Madam Sprout'un uyarıları tüm öğrencilerin yeniden dikkat kesilmesine sebep olurken bir kez daha partnerinin ayağına basması artık sabrının son noktasına gelmişken karşısındaki gencin ellerini bırakmış ve pes edercesine ellerini havaya kaldırmıştı.
"Üzgünüm, Madam Sprout. Biraz dinlenebilir miyim lütfen?"
"Tabi ki tatlım, zaten bitirmek üzereyiz"

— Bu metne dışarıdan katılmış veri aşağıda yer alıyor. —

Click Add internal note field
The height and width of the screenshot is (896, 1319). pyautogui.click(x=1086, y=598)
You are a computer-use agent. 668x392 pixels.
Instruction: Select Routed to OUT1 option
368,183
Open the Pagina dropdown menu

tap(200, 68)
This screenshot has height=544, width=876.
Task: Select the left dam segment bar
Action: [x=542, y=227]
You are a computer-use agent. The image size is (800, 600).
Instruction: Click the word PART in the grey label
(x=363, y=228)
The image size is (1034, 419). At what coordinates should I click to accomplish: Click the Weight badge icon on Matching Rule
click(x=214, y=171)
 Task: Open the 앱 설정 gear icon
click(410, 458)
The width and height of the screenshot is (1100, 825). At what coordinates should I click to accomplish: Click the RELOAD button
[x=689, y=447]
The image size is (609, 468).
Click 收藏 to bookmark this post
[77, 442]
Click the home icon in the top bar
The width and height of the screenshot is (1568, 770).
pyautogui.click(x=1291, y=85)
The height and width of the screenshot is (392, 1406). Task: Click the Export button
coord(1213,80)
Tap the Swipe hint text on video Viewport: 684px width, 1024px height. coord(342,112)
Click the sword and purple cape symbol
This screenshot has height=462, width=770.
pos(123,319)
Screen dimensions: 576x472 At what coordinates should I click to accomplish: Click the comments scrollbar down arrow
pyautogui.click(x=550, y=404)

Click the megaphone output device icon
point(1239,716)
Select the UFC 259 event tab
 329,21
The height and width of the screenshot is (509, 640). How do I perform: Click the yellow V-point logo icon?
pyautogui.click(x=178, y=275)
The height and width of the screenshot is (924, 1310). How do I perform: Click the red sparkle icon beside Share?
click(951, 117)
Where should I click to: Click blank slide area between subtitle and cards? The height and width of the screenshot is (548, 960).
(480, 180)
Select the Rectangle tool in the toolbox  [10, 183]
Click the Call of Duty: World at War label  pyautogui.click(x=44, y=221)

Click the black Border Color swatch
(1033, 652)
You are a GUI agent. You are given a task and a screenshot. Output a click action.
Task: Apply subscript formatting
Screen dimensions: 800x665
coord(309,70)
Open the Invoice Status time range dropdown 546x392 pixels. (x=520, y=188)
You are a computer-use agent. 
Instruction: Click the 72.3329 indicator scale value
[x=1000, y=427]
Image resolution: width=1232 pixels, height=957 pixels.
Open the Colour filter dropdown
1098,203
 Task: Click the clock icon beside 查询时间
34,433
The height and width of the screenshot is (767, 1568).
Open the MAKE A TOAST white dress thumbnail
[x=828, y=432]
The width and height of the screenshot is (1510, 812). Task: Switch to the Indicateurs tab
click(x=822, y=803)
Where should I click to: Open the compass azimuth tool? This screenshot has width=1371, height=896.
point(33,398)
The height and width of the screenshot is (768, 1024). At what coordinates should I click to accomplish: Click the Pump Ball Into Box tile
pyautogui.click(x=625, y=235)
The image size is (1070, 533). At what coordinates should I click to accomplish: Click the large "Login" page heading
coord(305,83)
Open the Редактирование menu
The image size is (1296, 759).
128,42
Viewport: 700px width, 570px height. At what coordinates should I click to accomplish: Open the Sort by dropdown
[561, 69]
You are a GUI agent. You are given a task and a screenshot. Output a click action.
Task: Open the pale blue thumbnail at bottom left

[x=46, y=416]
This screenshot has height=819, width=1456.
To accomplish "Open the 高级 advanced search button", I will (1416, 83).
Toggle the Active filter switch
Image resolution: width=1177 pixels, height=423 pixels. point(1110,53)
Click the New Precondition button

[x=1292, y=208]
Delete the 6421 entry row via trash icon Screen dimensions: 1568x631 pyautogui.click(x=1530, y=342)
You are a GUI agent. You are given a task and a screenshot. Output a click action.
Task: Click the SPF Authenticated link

Profesörün onayını aldıktan sonra geçici dans partnerine de özür dilercesine bir bakış atıp salondaki ahşap oturaklardan birine bırakmıştı kendini. Madam Sprout yaklaşan noel balosu için her öğrencinin pratik yapması taraftarıydı, bu yüzden her ne kadar dansı kusursuz olsa da gelmek zorundaydı. Ama dansının kusursuz olmasının hiçbir anlam ifade etmediğini düşünüyordu çünkü Alice'le konuşmalarının üzerinden üç gün geçmesine rağmen hala tek bir kişiden bile teklif almamıştı.
Yaklaşık beş dakika sonra Madam Sprout'un "çıkabilirsiniz" talimatıyla hemen Austin ve Alice'in yanına koşmuş, üçü beraber salondan çıkıp koridorda ilerlemeye başlamışlardı. Ama Claire'in aklında ders başladığından beri John'un nasıl olduğu vardı. Sabah, dün Quidditch maçında sakatlandığı haberini almıştı Robert'dan. İzlemeye gitmediği için bilmiyordu çünkü Quidditch sevmezdi. Erken saate olan derslerden ve dans çalışmasından dolayı da bir türlü onu görmeye gidememiş, şimdi ise Austin ve Alice'in konuşmalarının bitip onlara haber vermeyi bekliyordu. En sonunda çifte kumruların "baloda ne giysek?" konulu pek önemli konuşmaları kısa bir molaya girdiğinde Claire, arkadaşına hemen John'u görmeye gideceğini, öğlen yemeğinde yeniden büyük salonda buluşabileceklerini söylemişti. Ardından da koşar adımlarla revirin yolunu tutmuştu.
Bu sabahtan beri John'u görmemek sebepsiz bir şekilde özletmişti. Sebepsiz olmadığını biliyordu elbette, sadece bu şekilde dile getirmek istiyordu. Revirin kapısından girdiğinde ilk gördüğü şey yataklardan birine oturmuş olan John'du. Madam Pomfrey kolundaki kırığı tedavi etmeye çalışırken burada kalıp dinlenmesi için ısrar ediyor, ama John inatla gitmesi gerektiğini söyleyip duruyordu. Gülerek onların olduğu yere yavaş adımlarla yaklaşmıştı hemen genç kız ve Claire'in görüş açısına girmesiyle John tüm dikkatini ona vermişti. John'un bakışlarını takip eden Madam Pomfrey'de gelen ziyaretçiye gülerek bir bakış atmış, ardından ikisini yalnız bırakmalı olduğuyla ilgili bir şeyler mırıldanıp yanlarından ayrılmıştı.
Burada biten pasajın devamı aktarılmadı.